Some of the issues have already been teed-up in the courts, like Kupperman’s suit to resolve conflicting orders from the executive and legislative branches. That suit could have had an immediate, direct bearing on the impeachment proceedings, but now that the Intelligence Committee has withdrawn its subpoena to Kupperman—probably because his lawsuit wasn’t going to be resolved until too late for his testimony to be used in the impeachment hearings—the court will most likely dismiss the case as moot. Still, the issue of whether Trump can block witnesses from testifying is likely to get back into court one way or another.
Ironically, decisions in cases that don’t directly involve the impeachment process may wind up having more of an impact on impeachment than those that do.
Why?
Because Trump will have to decide whether or not to obey court orders. And there is peril for him in either direction.
If he obeys court orders, there will be no constitutional crisis over separation of powers, but the information that the courts have forced him to provide may become key evidence leading to his impeachment. Think tax returns and documents relating to attempts to extort Ukraine into investigating political rivals.
But what happens if Trump disobeys court orders? Who becomes the referee when the referee itself is one of the combatants?
Short answer: Congress. Because Congress alone, through its impeachment power, has the constitutional authority to hold a president accountable for breaking the law.
A look at some of the pending court cases, and a bit of informed speculation about other cases likely to come, indicates Trump’s dilemma: He’ll have to choose between complying with a court order that could yield highly damaging information about him, or defying a court order that could itself create an article of impeachment for obstructing justice and failing to faithfully execute the laws.

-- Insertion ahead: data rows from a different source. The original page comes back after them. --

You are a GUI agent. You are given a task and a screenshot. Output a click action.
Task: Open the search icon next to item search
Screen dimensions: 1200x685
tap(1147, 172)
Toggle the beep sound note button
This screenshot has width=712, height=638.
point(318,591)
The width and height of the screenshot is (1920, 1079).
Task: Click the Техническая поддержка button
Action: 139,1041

In the last month alone, five courts have issued rulings against Trump. None of them had anything to do with the impeachment inquiry. Rather, four of them involved the border wall and immigration green card regulations. If Trump refuses to comply with those court orders, after all appeals have been exhausted, he could be creating new grounds for his own impeachment.
The fifth case involves Trump’s attempt to block a subpoena by Manhattan prosecutors seeking eight years of Trump’s tax returns from his accounting firm, Mazars USA. In a unanimous 3-0 decision, a panel of the U.S. Court of Appeals for the Second Circuit rejected Trump’s argument of “absolute presidential immunity” and ruled in favor of the Manhattan prosecutors.
Although that decision, if not overruled by the Supreme Court, would require Mazars, not Trump himself, to turn over the documents, it could have a bearing on the impeachment process. The court’s rejection of the absolute immunity argument, although narrowly framed, could have significant negative consequences for Trump in his continuing attempts to fend off impeachment.
These cases look like just the beginning of the court battles that could put Trump to the choice of capitulating or defying court orders. What happens, for instance, if Congress or law enforcement authorities seek documents or testimony from Trump himself? Will he comply, or will he defy the courts under an argument that, as the head of a separate and equal branch of government, the courts can’t tell him what to do?
This hypothetical isn’t far-fetched. There’s precedent.
The Supreme Court’s unanimous 1974 decision in United States v. Nixon arguably ended Richard Nixon’s presidency. The Court ruled that Nixon had to turn over White House tape recordings related to the Watergate scandal. Two weeks later, he resigned.
Trump knows what happened to Nixon, and he has a much more confrontational approach to disputes. Faced with a similar decision, he could refuse to comply.
If he does, it will be up to Congress to hold him accountable through impeachment. Nobody else can. Bill Barr’s Justice Department can’t be relied upon to enforce an order against Trump. And the Supreme Court isn’t in the business of arresting or incarcerating people who defy its orders.
Of course, you can game out the hypotheticals ever further. For instance, what if Trump is impeached by the House and convicted in the Senate, but still refuses to leave the White House? What happens if Trump is defeated in 2020, but doesn’t accept the election result as legitimate? The courts would step in, but who is going to enforce their orders? Bill Barr? The military?
Such extreme scenarios don’t seem as extreme as they used to, when everybody in government operated within widely accepted norms.
But we don’t need to go to extremes to see trouble ahead. The “possible-to-likely” basket is brimming over with scenarios in which Trump might go to war with the courts, including the Supreme Court.
And then we’ll know what a constitutional crisis really looks like.